The weak retail sales over the holiday season, the cut backs in car sales and the decline in house prices in lower socio-economic areas should not hide the reality that there is a huge and growing gap in the level of investment and expenditure of the affluential families and those associated with innovation and new technology (the “visible achievement”, “socially aware” and “young optimism” segments in the Roy Morgan Values Segments survey).


What we are seeing this year is an economic transformation away from speculation in the equity casinos towards an investment in companies that can demonstrate longer-term contracts and strategic relationships with overseas producers.


There are many emerging opportunities for small and medium enterprises to disaggregate the American value chains and find niche opportunities based on our proximity to the Asian markets that will pick up cheaper US exports of technology to expand into India and Russia.

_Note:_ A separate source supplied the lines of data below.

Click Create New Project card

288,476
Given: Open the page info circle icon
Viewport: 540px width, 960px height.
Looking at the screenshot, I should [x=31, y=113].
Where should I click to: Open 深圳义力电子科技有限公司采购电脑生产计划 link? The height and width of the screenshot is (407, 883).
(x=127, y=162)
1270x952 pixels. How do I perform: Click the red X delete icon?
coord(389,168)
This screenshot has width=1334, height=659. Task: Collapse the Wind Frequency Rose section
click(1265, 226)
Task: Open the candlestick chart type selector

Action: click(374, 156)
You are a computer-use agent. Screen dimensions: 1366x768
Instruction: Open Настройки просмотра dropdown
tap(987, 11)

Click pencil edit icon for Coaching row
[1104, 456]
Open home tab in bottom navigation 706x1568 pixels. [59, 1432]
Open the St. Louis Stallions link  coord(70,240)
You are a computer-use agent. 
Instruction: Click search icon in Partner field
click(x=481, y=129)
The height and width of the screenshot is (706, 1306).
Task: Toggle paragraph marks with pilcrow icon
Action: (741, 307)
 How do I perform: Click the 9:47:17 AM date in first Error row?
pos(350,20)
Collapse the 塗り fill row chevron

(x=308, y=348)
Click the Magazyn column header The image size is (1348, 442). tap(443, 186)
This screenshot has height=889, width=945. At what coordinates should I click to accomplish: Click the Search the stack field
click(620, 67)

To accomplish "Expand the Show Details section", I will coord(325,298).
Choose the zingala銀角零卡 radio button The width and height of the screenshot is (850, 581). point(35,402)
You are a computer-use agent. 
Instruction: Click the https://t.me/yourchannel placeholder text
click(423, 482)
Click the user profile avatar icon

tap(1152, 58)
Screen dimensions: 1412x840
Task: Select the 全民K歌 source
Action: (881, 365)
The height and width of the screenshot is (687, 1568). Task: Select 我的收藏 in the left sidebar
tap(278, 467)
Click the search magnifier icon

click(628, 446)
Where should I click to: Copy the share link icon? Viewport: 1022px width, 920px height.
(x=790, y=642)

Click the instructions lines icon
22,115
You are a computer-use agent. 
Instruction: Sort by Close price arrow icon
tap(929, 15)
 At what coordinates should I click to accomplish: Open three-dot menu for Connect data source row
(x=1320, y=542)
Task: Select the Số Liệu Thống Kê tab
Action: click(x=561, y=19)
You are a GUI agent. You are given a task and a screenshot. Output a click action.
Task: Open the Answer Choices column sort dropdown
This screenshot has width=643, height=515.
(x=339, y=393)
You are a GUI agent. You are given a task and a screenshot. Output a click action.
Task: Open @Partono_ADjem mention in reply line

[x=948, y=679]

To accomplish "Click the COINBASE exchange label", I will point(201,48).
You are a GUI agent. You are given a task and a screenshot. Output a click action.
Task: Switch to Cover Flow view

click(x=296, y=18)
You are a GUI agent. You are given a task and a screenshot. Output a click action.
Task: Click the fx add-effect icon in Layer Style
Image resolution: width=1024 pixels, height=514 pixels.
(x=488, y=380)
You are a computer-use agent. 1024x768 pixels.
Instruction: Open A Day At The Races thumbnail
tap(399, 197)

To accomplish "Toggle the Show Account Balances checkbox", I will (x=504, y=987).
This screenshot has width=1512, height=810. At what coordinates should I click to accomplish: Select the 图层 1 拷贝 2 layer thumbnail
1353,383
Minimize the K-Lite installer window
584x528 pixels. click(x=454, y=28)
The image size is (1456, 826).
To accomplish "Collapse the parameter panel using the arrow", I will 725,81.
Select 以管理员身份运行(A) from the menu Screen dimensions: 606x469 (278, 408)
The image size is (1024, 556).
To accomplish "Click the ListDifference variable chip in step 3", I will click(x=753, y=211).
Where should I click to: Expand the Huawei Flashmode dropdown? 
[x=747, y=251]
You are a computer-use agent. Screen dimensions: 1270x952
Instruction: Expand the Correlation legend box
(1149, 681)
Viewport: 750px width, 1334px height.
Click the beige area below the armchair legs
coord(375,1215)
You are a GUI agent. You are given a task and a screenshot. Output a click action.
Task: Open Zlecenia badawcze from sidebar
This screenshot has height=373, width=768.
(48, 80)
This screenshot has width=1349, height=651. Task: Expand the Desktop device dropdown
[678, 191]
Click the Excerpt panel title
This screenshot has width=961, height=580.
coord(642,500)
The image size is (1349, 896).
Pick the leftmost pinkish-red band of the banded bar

Consumer sentiment is being heavily shaped by the business media reporting the corrections in the sharemarket, but there is much less comment on the reasons that Treasurer Wayne Swan and the RBA are really more concerned about the inflationary impact of tax cuts and the flood of cash unleashed by the Howard era of pork barrel portfolios.


Older people are cutting back their expenditure and going back to saving as they always have in times of uncertainty, while younger households are starting to look at the interest rates being gouged by banks that are cutting back their home loan options for those on fixed incomes.


Taken all together, that is why this blog has suggested that everyone will be more bearish in the first half of the calendar year and begin to review business and marketing plans that assumed there would be a built-in escalator that had no upper limit.


It is also the reason that it was suggested that small and medium business owners should cut back on the costs of doing business and put funds aside for a strong first half of the next financial year.


Our commodities boom is locked in for a few more years. Our agribusinesses will recover very significantly in the second half of the year. Education and health services expenditures will grow in the next financial year and state infrastructure projects will bite.


Small businesses that can find a service niche and help the big end of town outsource and downsize will therefore find reasons to support the conclusion that we are reaching the bottom of the pessimists’ well.


Now is the time to come to the aid of your company. Even the big end of town is just cutting back to expand operations in the second half of the year. Despondency and depression are not the cause of recessionary behaviour and are not justified by the RBA’s fears of an overly rapid rate of investment by those with a longer-term vision.